DATASET ENTRIES:
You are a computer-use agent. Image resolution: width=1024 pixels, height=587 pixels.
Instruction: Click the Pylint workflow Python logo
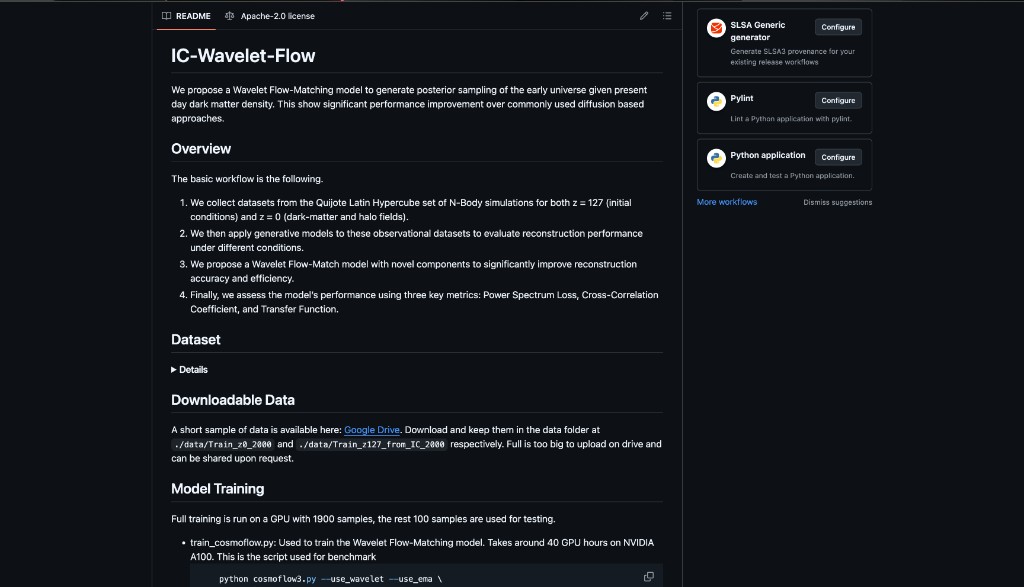[x=715, y=100]
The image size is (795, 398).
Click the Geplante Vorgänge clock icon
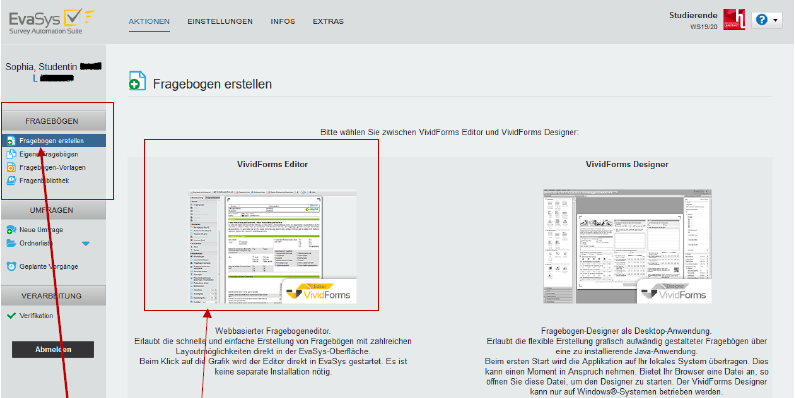[x=11, y=266]
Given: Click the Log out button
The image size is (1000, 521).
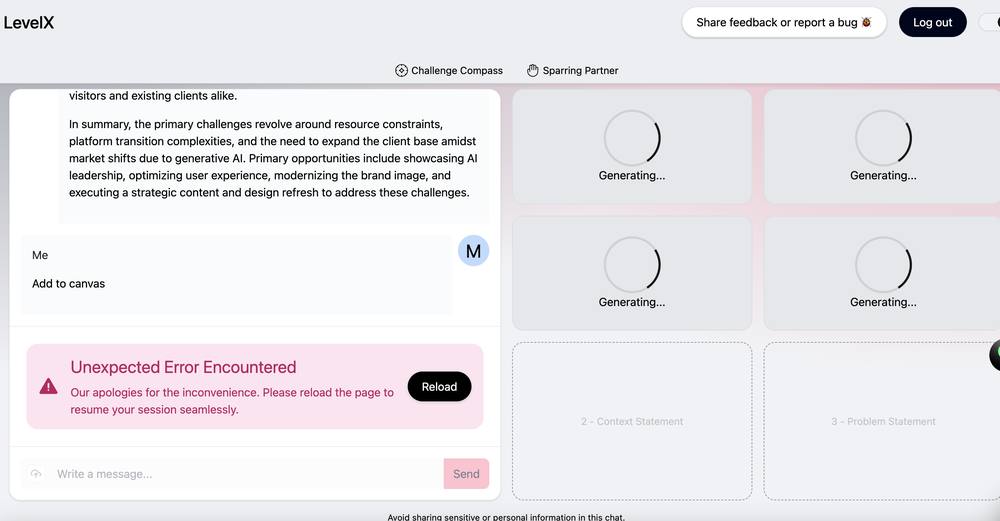Looking at the screenshot, I should click(x=932, y=22).
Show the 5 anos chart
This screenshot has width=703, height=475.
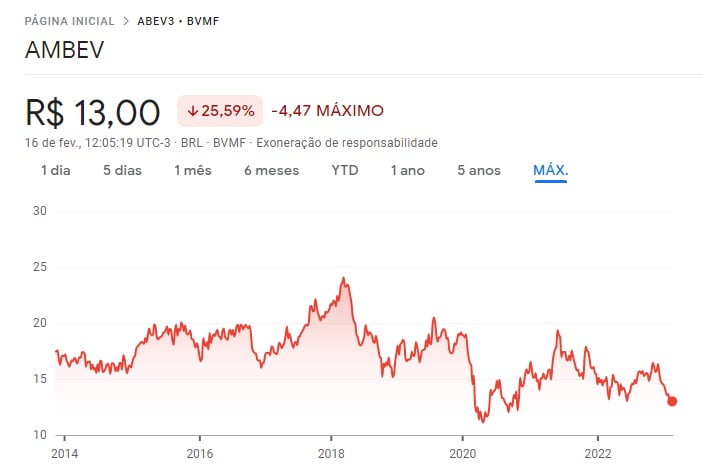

TASK REQUIREMENTS: In the data above, each line holding "height" is to be found and copied.

ANSWER TO THE EXERCISE:
You are a computer-use agent. Image resolution: width=1024 pixels, height=587 pixels.
This screenshot has width=703, height=475.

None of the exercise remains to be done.